_JOB_:
Please reproduce the following lines verbatim, keeping every character and line break unchanged.

○ ○ ○ ○ ○ ○ ○

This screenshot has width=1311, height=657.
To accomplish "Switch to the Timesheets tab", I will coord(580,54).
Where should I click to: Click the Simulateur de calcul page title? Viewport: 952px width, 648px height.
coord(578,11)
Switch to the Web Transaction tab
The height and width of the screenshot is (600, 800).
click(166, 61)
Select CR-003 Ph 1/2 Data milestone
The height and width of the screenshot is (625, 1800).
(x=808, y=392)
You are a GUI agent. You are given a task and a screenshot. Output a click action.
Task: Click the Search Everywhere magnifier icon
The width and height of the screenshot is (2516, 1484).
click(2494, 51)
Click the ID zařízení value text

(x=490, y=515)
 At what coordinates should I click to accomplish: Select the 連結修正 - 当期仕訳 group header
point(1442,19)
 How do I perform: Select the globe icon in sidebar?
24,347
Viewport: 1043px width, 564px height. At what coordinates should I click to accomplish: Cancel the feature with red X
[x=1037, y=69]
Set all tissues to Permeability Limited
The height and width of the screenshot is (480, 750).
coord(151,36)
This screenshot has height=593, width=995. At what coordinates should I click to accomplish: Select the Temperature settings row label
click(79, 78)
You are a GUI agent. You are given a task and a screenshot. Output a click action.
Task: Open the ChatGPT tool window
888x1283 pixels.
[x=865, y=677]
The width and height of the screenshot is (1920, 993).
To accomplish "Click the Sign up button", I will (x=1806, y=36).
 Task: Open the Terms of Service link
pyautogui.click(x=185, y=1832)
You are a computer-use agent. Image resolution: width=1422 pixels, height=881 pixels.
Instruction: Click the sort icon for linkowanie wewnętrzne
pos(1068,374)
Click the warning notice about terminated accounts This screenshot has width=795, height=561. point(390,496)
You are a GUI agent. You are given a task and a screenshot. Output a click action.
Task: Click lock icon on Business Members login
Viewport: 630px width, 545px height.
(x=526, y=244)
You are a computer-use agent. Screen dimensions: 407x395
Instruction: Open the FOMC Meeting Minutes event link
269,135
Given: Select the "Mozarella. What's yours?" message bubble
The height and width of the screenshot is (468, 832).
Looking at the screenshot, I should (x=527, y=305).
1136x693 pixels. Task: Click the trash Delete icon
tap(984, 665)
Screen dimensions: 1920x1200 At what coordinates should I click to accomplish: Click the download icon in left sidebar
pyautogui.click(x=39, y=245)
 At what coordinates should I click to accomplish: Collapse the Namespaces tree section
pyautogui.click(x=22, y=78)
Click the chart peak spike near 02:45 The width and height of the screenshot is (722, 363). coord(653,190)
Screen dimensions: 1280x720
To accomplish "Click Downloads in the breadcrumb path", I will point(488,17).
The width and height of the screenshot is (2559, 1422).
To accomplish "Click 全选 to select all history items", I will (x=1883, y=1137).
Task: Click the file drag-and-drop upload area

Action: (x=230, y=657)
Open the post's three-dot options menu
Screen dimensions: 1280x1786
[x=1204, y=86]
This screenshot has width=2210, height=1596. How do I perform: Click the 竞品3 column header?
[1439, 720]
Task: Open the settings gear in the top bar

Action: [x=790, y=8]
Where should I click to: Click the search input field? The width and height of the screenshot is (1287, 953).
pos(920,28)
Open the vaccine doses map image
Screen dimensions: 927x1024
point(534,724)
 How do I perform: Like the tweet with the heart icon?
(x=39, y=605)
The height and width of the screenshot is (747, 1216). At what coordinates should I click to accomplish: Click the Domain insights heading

○ ○ ○ ○ ○ ○ ○

_FULL RESPONSE_:
This screenshot has width=1311, height=657.
To accomplish "Switch to the Timesheets tab", I will coord(580,54).
Where should I click to: Click the Simulateur de calcul page title? Viewport: 952px width, 648px height.
coord(578,11)
Switch to the Web Transaction tab
The height and width of the screenshot is (600, 800).
click(166, 61)
Select CR-003 Ph 1/2 Data milestone
The height and width of the screenshot is (625, 1800).
(x=808, y=392)
You are a GUI agent. You are given a task and a screenshot. Output a click action.
Task: Click the Search Everywhere magnifier icon
The width and height of the screenshot is (2516, 1484).
click(2494, 51)
Click the ID zařízení value text

(x=490, y=515)
 At what coordinates should I click to accomplish: Select the 連結修正 - 当期仕訳 group header
point(1442,19)
 How do I perform: Select the globe icon in sidebar?
24,347
Viewport: 1043px width, 564px height. At what coordinates should I click to accomplish: Cancel the feature with red X
[x=1037, y=69]
Set all tissues to Permeability Limited
The height and width of the screenshot is (480, 750).
coord(151,36)
This screenshot has height=593, width=995. At what coordinates should I click to accomplish: Select the Temperature settings row label
click(79, 78)
You are a GUI agent. You are given a task and a screenshot. Output a click action.
Task: Open the ChatGPT tool window
888x1283 pixels.
[x=865, y=677]
The width and height of the screenshot is (1920, 993).
To accomplish "Click the Sign up button", I will (x=1806, y=36).
 Task: Open the Terms of Service link
pyautogui.click(x=185, y=1832)
You are a computer-use agent. Image resolution: width=1422 pixels, height=881 pixels.
Instruction: Click the sort icon for linkowanie wewnętrzne
pos(1068,374)
Click the warning notice about terminated accounts This screenshot has width=795, height=561. point(390,496)
You are a GUI agent. You are given a task and a screenshot. Output a click action.
Task: Click lock icon on Business Members login
Viewport: 630px width, 545px height.
(x=526, y=244)
You are a computer-use agent. Screen dimensions: 407x395
Instruction: Open the FOMC Meeting Minutes event link
269,135
Given: Select the "Mozarella. What's yours?" message bubble
The height and width of the screenshot is (468, 832).
Looking at the screenshot, I should (x=527, y=305).
1136x693 pixels. Task: Click the trash Delete icon
tap(984, 665)
Screen dimensions: 1920x1200 At what coordinates should I click to accomplish: Click the download icon in left sidebar
pyautogui.click(x=39, y=245)
 At what coordinates should I click to accomplish: Collapse the Namespaces tree section
pyautogui.click(x=22, y=78)
Click the chart peak spike near 02:45 The width and height of the screenshot is (722, 363). coord(653,190)
Screen dimensions: 1280x720
To accomplish "Click Downloads in the breadcrumb path", I will point(488,17).
The width and height of the screenshot is (2559, 1422).
To accomplish "Click 全选 to select all history items", I will (x=1883, y=1137).
Task: Click the file drag-and-drop upload area

Action: (x=230, y=657)
Open the post's three-dot options menu
Screen dimensions: 1280x1786
[x=1204, y=86]
This screenshot has width=2210, height=1596. How do I perform: Click the 竞品3 column header?
[1439, 720]
Task: Open the settings gear in the top bar

Action: [x=790, y=8]
Where should I click to: Click the search input field? The width and height of the screenshot is (1287, 953).
pos(920,28)
Open the vaccine doses map image
Screen dimensions: 927x1024
point(534,724)
 How do I perform: Like the tweet with the heart icon?
(x=39, y=605)
The height and width of the screenshot is (747, 1216). At what coordinates should I click to accomplish: Click the Domain insights heading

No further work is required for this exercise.